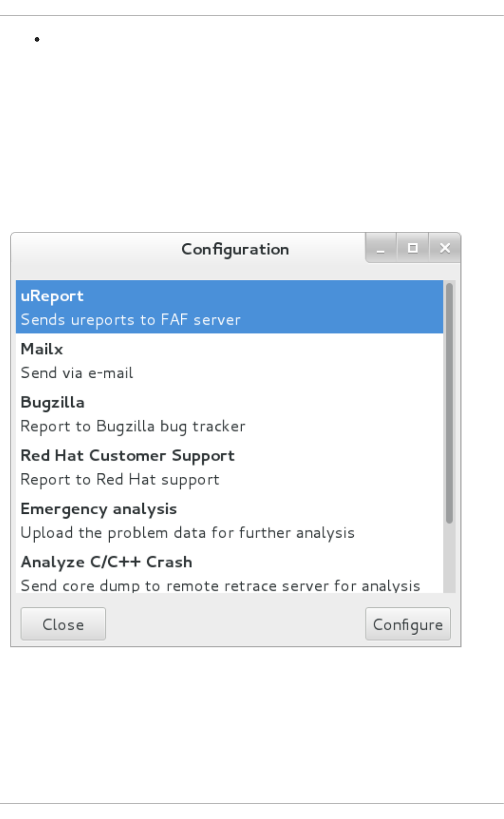Viewport: 504px width, 819px height.
Task: Click "Sends ureports to FAF server" text
Action: click(130, 320)
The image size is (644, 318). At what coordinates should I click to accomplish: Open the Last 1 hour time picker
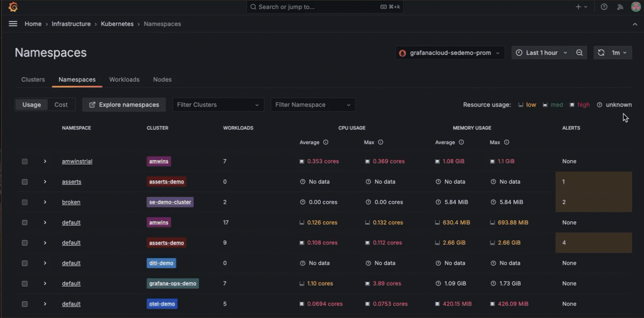click(542, 53)
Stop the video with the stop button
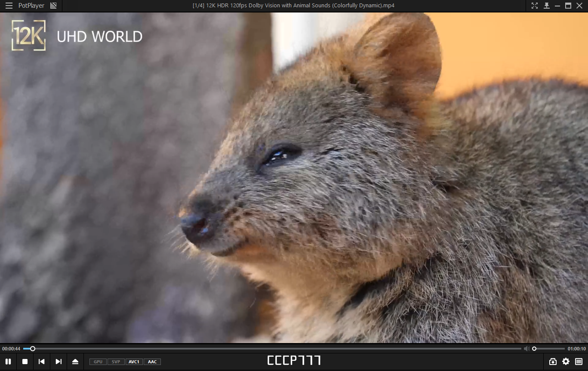Screen dimensions: 588x371 (x=25, y=362)
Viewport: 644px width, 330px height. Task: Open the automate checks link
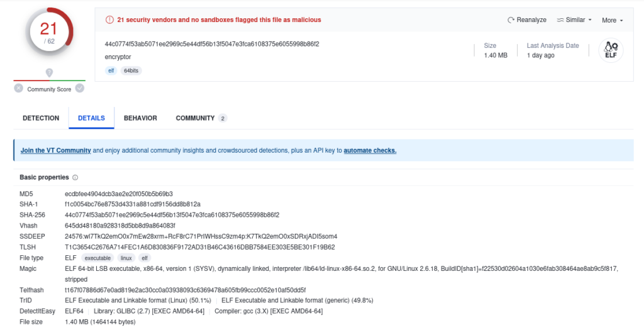(370, 151)
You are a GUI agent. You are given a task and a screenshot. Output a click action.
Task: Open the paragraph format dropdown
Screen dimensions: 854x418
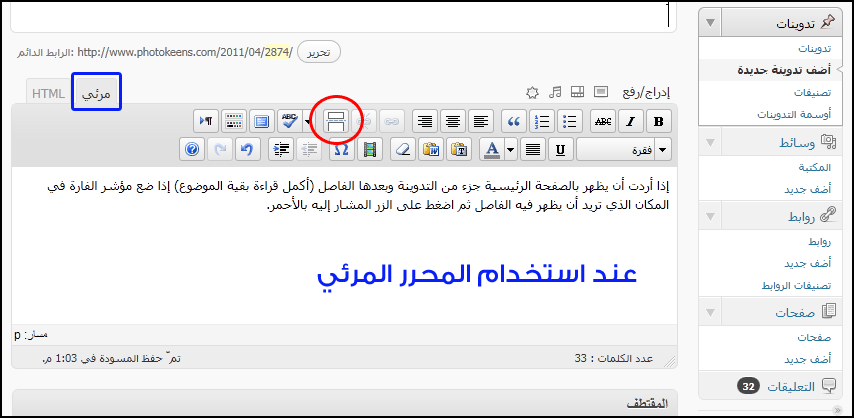624,149
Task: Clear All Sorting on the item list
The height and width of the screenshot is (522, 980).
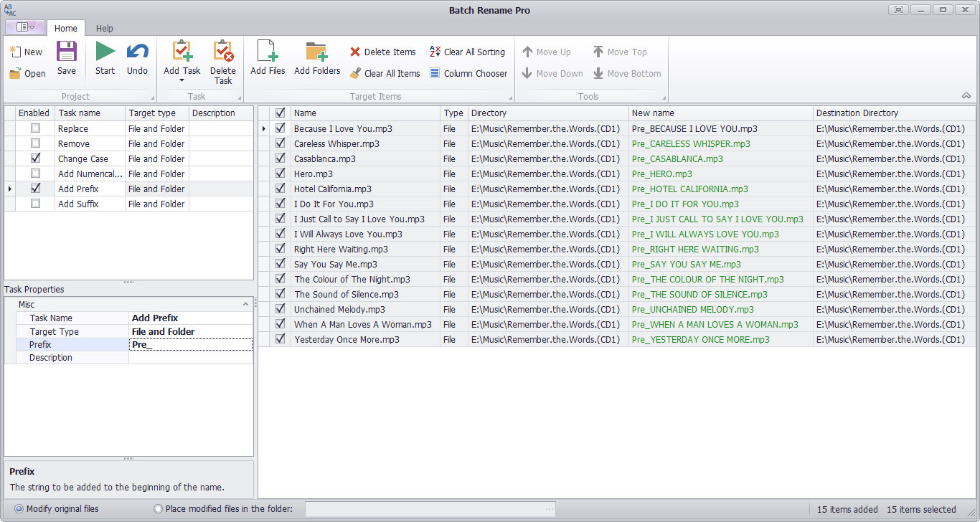Action: tap(467, 52)
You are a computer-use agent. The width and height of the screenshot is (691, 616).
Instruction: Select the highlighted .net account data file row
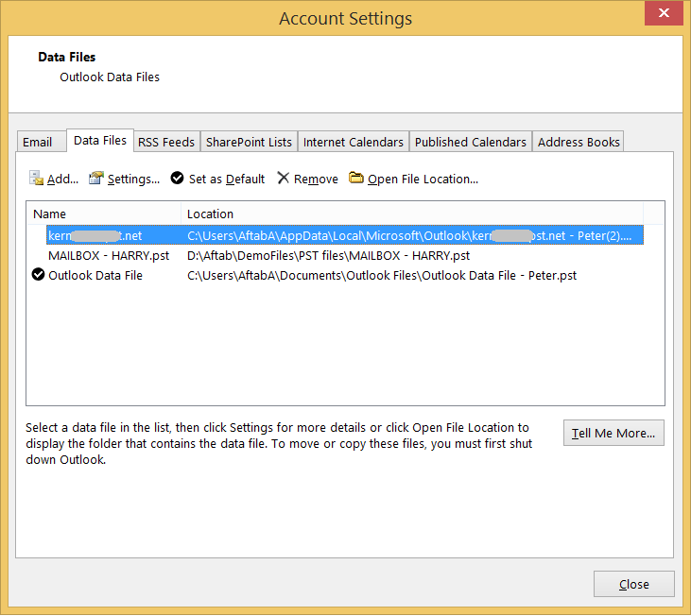pos(345,235)
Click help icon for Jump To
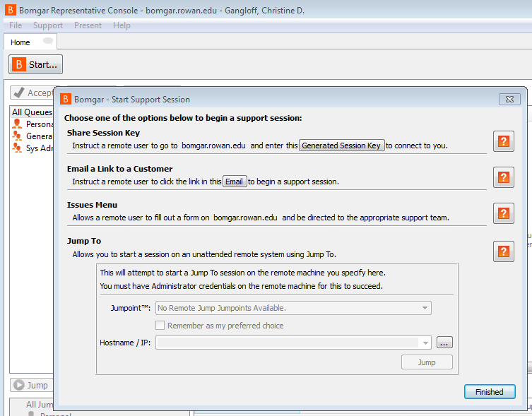532x416 pixels. tap(503, 251)
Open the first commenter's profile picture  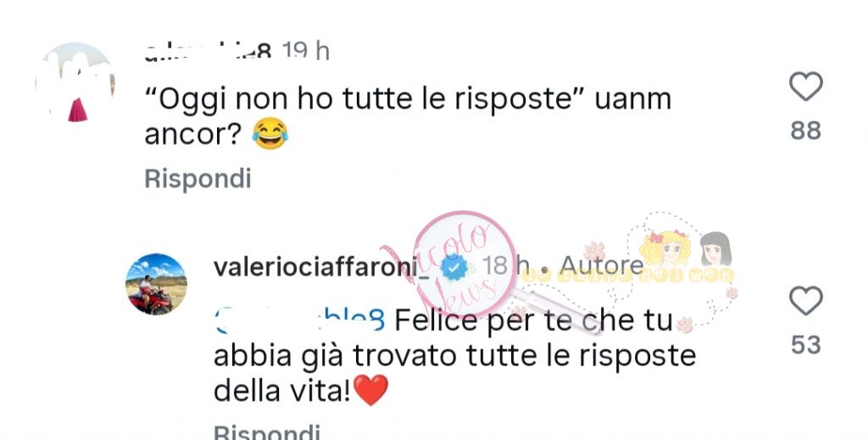tap(75, 82)
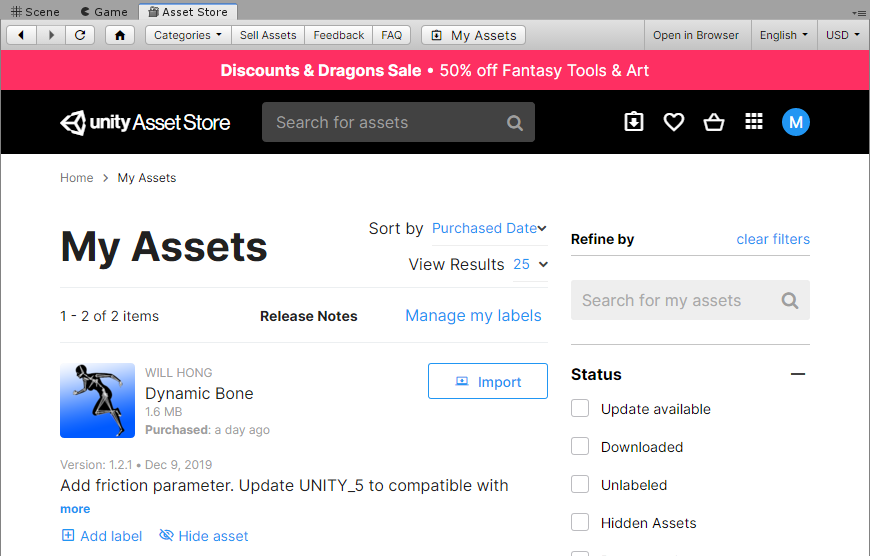Reload the Asset Store page
Image resolution: width=870 pixels, height=556 pixels.
[x=80, y=35]
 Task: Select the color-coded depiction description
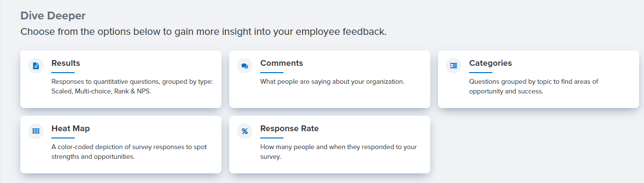(129, 152)
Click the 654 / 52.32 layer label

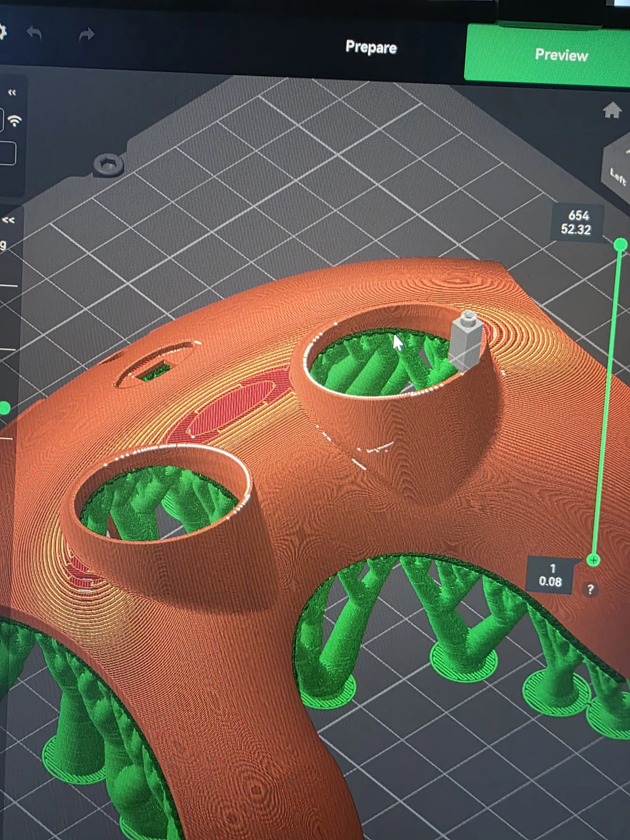(x=576, y=223)
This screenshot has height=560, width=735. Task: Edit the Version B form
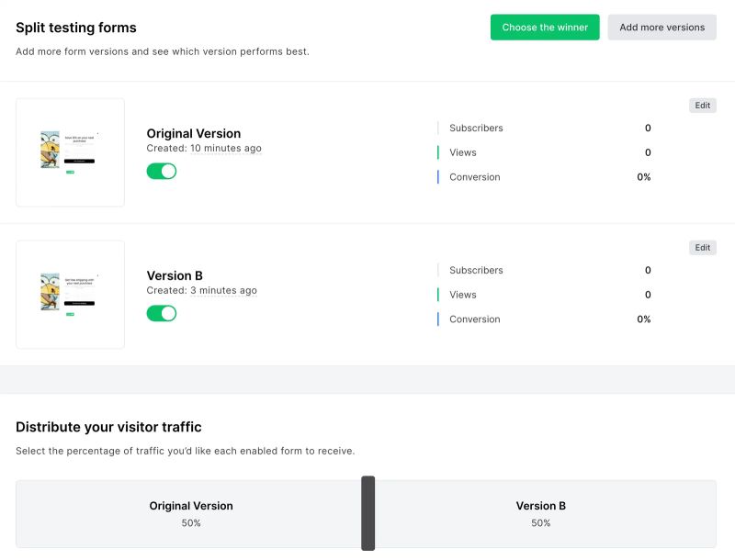point(703,247)
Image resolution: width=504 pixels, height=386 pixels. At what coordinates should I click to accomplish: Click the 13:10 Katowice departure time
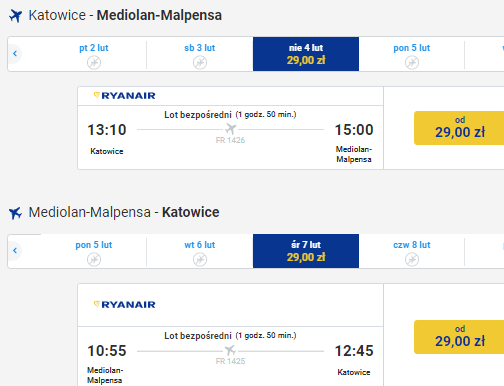[107, 130]
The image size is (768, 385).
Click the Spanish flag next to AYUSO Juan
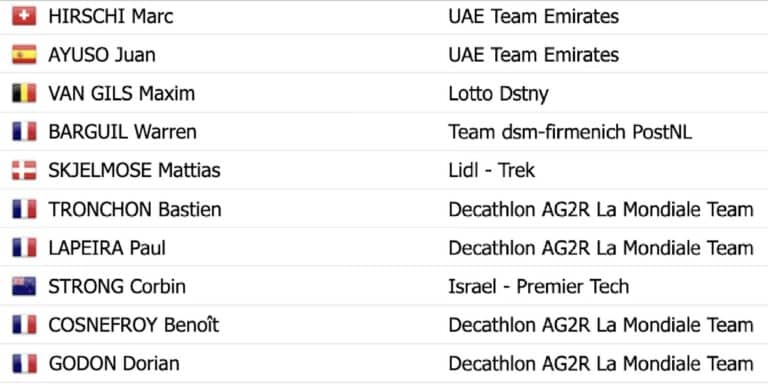[24, 55]
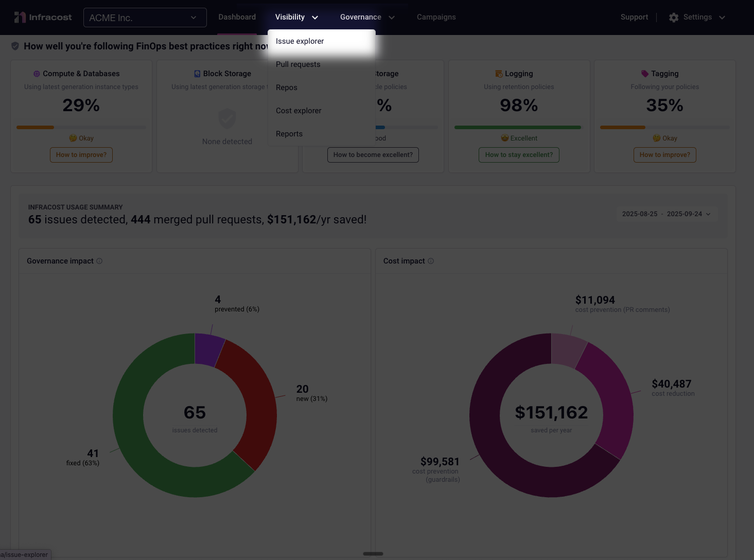
Task: Click the Tagging tag icon
Action: (x=644, y=74)
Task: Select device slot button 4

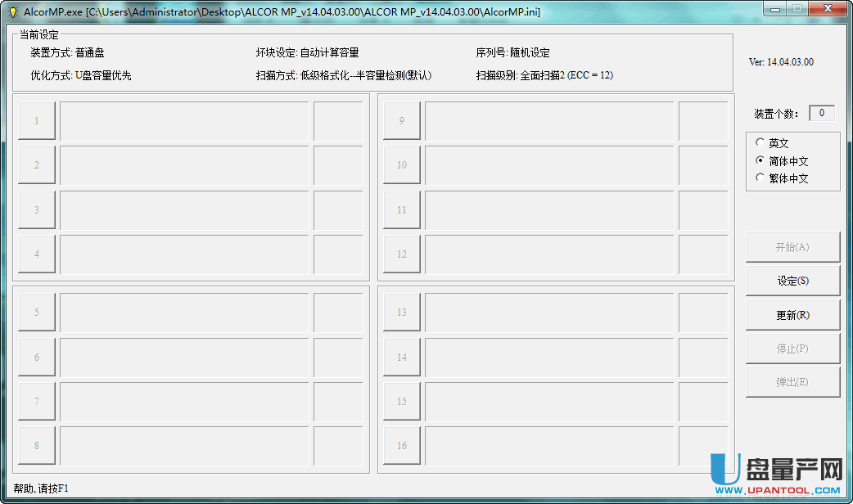Action: click(37, 254)
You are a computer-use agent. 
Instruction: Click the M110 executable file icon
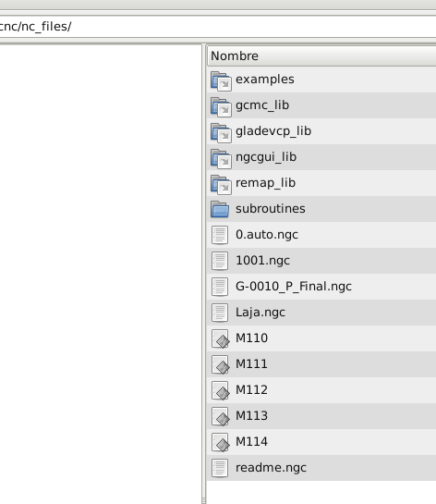tap(220, 338)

- [WORK REQUIRED]: The only thing to give is how many lines of the listing include the word "computer".

- [TASK RESPONSE]: 2